Toosendanin induces ferroptosis in gastrointestinal stromal tumor cells through the regulation of the NCOA4 ferritinophagy pathway: implications for tumor proliferation, migration, and invasion.

BACKGROUND: Ferroptosis, a regulated form of cell death marked by iron-dependent lipid peroxidation, has gained recognition as a potential therapeutic target in diverse cancers, including gastrointestinal stromal tumors (GIST). The NCOA4-mediated ferritinophagy pathway is integral to the regulation of cellular iron homeostasis and the process of ferroptosis. Nevertheless, the effects of modulating this pathway on the viability of GIST cells and the induction of ferroptosis are yet to be elucidated.

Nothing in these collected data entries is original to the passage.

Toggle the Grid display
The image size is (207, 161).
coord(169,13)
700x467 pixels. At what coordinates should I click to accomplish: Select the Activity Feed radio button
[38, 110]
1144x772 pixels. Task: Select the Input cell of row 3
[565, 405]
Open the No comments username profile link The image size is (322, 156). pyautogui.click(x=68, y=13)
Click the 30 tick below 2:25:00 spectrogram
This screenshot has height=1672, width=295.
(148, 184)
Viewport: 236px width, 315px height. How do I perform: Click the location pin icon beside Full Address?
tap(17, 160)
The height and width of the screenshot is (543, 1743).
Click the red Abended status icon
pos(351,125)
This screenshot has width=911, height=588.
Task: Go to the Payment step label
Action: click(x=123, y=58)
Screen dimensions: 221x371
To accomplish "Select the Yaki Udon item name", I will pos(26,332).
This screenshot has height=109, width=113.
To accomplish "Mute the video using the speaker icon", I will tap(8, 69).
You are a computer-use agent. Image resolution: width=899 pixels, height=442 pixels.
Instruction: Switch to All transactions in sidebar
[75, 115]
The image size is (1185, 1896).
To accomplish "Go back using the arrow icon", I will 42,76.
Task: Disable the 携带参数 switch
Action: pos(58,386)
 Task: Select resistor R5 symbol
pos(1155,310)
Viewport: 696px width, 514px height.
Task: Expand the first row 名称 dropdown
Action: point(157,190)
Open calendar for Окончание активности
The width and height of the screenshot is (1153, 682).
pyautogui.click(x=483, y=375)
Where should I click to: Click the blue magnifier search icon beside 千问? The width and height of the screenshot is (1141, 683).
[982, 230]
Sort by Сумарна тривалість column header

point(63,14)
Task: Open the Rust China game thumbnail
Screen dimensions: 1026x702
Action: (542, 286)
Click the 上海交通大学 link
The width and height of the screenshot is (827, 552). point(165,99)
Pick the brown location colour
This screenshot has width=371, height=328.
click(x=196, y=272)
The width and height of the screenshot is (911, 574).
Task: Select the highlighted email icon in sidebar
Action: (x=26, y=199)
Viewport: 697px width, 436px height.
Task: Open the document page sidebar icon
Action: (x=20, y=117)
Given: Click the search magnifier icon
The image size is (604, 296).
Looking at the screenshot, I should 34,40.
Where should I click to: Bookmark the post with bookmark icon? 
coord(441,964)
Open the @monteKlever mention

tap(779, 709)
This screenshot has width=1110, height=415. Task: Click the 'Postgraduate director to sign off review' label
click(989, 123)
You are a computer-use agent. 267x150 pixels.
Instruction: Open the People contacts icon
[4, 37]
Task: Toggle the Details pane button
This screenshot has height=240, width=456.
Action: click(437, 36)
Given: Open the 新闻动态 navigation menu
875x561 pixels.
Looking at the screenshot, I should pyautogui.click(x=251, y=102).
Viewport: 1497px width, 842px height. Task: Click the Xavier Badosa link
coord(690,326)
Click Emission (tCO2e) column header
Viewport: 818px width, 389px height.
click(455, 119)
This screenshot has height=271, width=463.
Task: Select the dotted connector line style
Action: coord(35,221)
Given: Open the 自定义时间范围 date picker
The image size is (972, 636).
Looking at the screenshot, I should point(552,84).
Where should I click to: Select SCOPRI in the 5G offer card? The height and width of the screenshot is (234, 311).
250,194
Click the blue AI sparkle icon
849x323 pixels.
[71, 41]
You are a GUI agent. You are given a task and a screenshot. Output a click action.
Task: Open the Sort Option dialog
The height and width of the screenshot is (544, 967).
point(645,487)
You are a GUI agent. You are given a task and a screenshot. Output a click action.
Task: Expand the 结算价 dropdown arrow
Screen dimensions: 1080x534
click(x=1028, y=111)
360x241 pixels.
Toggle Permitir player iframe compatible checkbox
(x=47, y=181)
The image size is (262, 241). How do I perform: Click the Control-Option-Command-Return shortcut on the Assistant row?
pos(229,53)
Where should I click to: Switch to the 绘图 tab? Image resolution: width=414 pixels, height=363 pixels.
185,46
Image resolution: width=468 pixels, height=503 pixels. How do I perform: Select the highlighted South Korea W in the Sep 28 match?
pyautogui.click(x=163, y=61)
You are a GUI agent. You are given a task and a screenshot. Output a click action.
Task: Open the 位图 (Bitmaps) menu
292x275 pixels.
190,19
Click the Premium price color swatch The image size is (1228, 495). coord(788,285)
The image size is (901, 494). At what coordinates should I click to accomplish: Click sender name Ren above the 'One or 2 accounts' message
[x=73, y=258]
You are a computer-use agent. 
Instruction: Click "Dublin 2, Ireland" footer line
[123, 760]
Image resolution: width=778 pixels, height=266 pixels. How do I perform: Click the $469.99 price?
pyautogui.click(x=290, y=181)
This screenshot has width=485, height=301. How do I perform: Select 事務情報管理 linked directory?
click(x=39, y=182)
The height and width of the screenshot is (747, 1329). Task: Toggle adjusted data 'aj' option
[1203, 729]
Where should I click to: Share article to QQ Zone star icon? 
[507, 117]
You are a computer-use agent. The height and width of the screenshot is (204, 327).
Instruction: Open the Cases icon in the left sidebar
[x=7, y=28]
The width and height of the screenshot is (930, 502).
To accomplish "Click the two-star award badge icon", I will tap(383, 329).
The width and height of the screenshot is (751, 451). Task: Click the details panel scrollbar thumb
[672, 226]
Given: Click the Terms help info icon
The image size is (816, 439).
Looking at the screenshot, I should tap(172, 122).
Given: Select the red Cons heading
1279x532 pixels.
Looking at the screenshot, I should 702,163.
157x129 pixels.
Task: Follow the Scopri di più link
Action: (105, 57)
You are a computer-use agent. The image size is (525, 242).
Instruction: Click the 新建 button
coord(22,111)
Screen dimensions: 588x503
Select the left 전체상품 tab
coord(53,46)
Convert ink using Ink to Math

This study sought to examine the impact of toosendanin (TSN), a natural compound with prospective anticancer attributes, on ferroptosis in GIST cells, specifically emphasizing its regulatory influence on the NCOA4-mediated ferritinophagy pathway. METHODS: GIST-T1 cells were exposed to different concentrations of TSN. Cell viability, apoptosis, and ferroptosis were evaluated through flow cytometry (Annexin V/7-AAD), transmission electron microscopy (TEM), and biochemical detection. The proliferation, migration, and invasion capacities were assessed utilizing the Cell Counting Kit-8 (CCK-8) assay, clone formation assay, and Transwell assay, respectively. The impact of NCOA4 silencing and ferrostatin-1, an inhibitor of ferroptosis, was analyzed in conjunction with TSN treatment. RESULTS: The results showed that TSN treatment markedly decreased cell viability and induced ferroptosis in GIST-T1 cells, as demonstrated by elevated levels of lipid reactive oxygen species (ROS), increased ferrous ion content, and membrane damage. Mechanistically, western blot analysis demonstrated that TSN downregulated the expression of key ferroptosis inhibitors glutathione peroxidase 4 (GPX4) and SLC7A11, while simultaneously upregulating NCOA4 and LC3II/I. The application of small interfering RNA (siRNA)-NCOA4 and ferrostatin-1, which inhibit NCOA4-mediated autophagy and ferroptosis, resulted in a significant restoration of GPX4 and SLC7A11 expression, thereby mitigating TSN-induced ferroptosis. Furthermore, TSN was found to effectively suppress the proliferation, migration, and invasion of GIST cells; these effects were reversed upon NCOA4 silencing and inhibition of ferroptosis. CONCLUSIONS: This study underscores the potential of TSN as a therapeutic agent for GIST, particularly through the exploitation of NCOA4-mediated ferritinophagy to induce ferroptosis.